Source text:

= Beginning of Section =

Insurers: Claim Management


Malcomson v. Liberty Northwest, 2014 MT 242 Insurers have a legitimate interest in engaging in ex parte contact with healthcare providers for the sole purpose of facilitating the administrative aspects of the claim handling procedure.  A release crafted to authorize this type of limited ex parte contact would not violate a claimant’s right of privacy.

Malcomson v. Liberty Northwest, 2014 MT 242 During 90 of the nearly 100 years which the WCA has been in effect, the WCA contained no provision allowing agents of the insurer to communicate directly with healthcare providers without prior notice to the claimant, and yet relevant information was obtained by insurers.  Appellant conceded that this system was “workable,” and the insurer’s agents testified at trial that they were able to obtain the information they needed without having private talks with the claimant’s physician.  The method for obtaining relevant medical information in effect prior to § 39-71-604(3), MCA (2003), was narrowly tailored to effectuate the State’s interests.  Therefore, the statute as currently written is overbroad and cannot stand.


Koch v. Employers Ins. Group [05/19/14] 2014 MTWCC 14 A ruling by this Court that a claim is compensable should not be viewed as a blank check written out to Petitioner’s treating physician.  However, after liability is established, an insurer cannot decide to terminate a treating physician’s diagnostic work-up in the middle of the process for no discernible reason.

= End of Section =

Exercise:
Duplicate a passage from the insurance claim management text, beginning at the words "Malcomson v. Liberty Northwest, 2014 MT 242 Insurers" and stopping after "right of privacy.". You won't need the records for this.

Extracted records:
= Beginning of Section =

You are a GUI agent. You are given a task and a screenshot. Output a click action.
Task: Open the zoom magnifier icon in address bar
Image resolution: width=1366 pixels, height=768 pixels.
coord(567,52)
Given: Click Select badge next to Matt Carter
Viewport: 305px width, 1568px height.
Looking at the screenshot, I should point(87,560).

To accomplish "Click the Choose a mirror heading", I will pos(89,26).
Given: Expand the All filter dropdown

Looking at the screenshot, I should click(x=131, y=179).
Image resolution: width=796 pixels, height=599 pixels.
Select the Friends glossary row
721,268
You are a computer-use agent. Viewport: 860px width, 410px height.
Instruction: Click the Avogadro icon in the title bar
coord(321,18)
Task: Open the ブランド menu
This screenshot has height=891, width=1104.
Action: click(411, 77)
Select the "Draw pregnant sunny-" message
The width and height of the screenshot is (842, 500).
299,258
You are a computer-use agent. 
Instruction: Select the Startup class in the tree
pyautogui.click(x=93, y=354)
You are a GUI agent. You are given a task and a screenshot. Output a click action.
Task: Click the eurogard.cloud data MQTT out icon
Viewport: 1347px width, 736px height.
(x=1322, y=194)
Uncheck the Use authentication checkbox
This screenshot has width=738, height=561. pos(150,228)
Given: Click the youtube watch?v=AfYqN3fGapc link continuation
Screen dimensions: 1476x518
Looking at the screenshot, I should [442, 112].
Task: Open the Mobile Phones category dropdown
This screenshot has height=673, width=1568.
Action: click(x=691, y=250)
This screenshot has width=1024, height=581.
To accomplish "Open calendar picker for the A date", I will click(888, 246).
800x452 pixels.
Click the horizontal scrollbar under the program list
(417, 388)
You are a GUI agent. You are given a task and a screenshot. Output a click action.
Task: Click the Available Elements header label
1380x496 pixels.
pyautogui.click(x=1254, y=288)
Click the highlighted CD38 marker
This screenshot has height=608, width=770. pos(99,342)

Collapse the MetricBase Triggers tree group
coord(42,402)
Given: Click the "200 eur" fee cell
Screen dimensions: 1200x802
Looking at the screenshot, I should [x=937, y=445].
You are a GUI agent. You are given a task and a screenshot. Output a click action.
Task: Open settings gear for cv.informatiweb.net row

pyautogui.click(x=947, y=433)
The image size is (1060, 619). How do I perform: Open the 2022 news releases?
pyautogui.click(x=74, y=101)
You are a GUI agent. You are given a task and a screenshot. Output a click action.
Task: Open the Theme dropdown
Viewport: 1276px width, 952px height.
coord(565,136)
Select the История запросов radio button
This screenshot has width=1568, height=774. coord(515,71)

= End of Section =

Exercise solution:
Malcomson v. Liberty Northwest, 2014 MT 242 Insurers have a legitimate interest in engaging in ex parte contact with healthcare providers for the sole purpose of facilitating the administrative aspects of the claim handling procedure.  A release crafted to authorize this type of limited ex parte contact would not violate a claimant’s right of privacy.